新型コロナウイルスワクチン接種の問い合わせに応じる三好市のコールセンター担当者=同市池田町の市保健センター

 高齢者への新型コロナウイルスワクチン接種が徳島県内自治体で順次始まり、それに伴って問い合わせや接種を予約する電話が急増している。市町村は2月以降、コールセンターなどを設けて住民対応を強化しているものの、一部の自治体では予約開始直後から電話がつながらないなど、混乱が起きている。

 多くの自治体ではワクチン接種が始まる前に専用ダイヤル<表参照>を設け、問い合わせを受け付けている。予約申請時もセンターの回線を活用する場合が多い。

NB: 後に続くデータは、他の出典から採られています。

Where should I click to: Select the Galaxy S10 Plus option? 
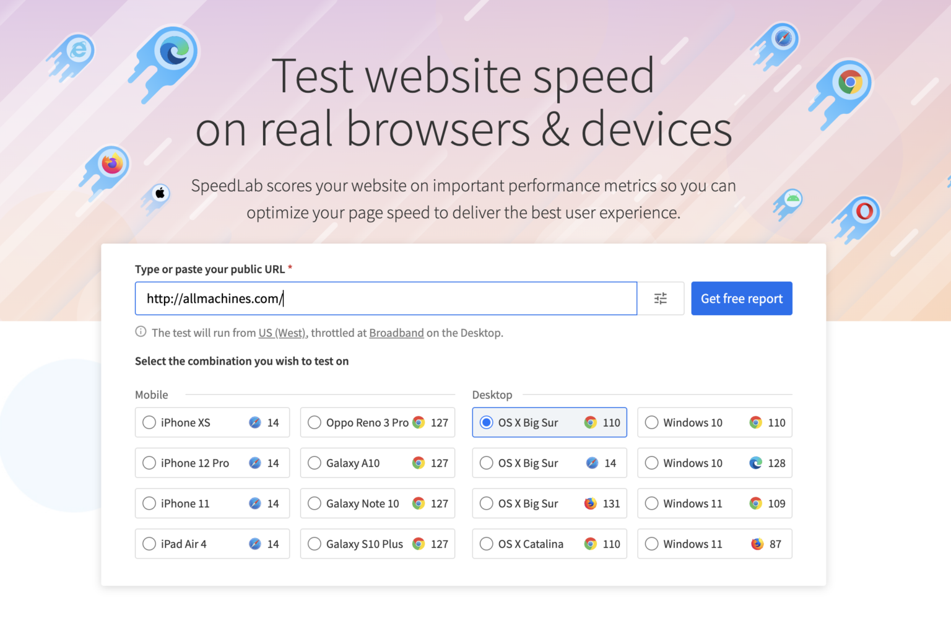(314, 544)
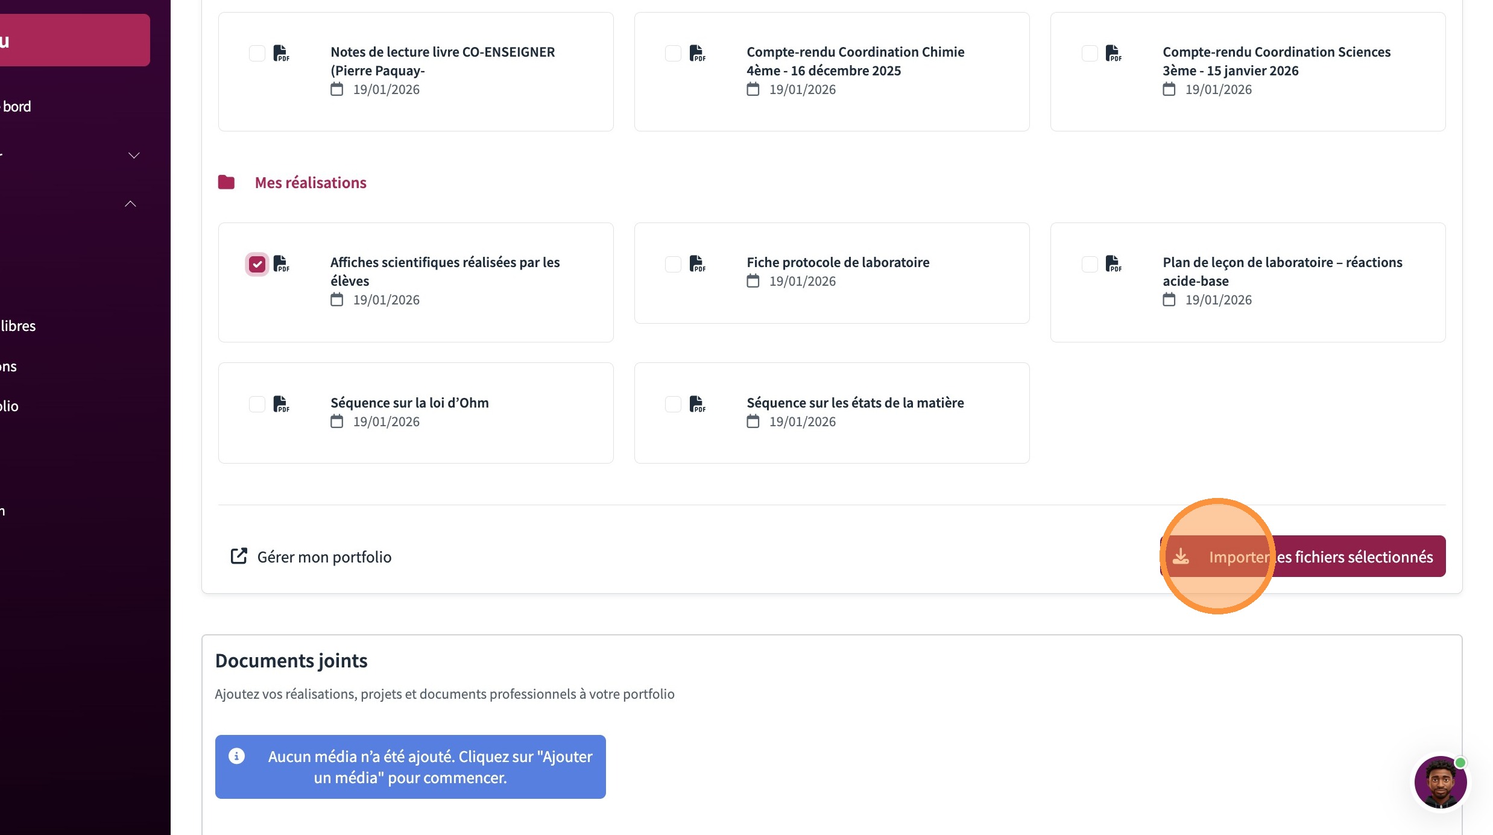Screen dimensions: 1493x835
Task: Expand the sidebar section with the down chevron
Action: point(134,156)
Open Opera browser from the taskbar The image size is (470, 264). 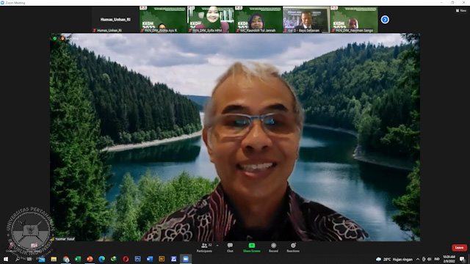pos(126,259)
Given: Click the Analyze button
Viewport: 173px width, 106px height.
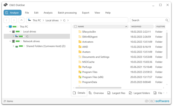Looking at the screenshot, I should [x=13, y=13].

 予約受け付けが4月19日に始まった牟岐町では、当日の午前中からコールセンターに電話が殺到した。電話がつながりにくい状態が続き、町役場の窓口に直接訪れる人もいた。初回分の370件は、午後3時すぎに埋まった。20日に予約を始めた美馬市のコールセンターでも5回線を用意したが、電話がかからないと苦情があったという。

 板野郡5町は「板野郡新型コロナワクチン予約・相談センター」を共同で設けた。各町から接種券が届くと、予約自体が始まったと誤って電話する人が相次いだ。4月の電話件数は6860件(20日時点)と3月の約70倍に増加。各町の予約の受け付けは順次始まっており、午前中は電話がつながりにくい場合があるという。

 12日から高齢者施設での接種が始まった徳島、阿南両市では「自分はいつ打てるのか」などの問い合わせが多く寄せられた。

 接種券を発送していない自治体は、今後を見越して態勢整備を進めている。3月15日にコールセンターを設置した三好市では4月20日までに83件の問い合わせがあった。5月10日以降となる接種券送付後に問い合わせが増えると見込んでいる。担当する喜多俊昭健康づくり課長は「住民の危機感や期待は大きい。滞りないように準備したい」と語った。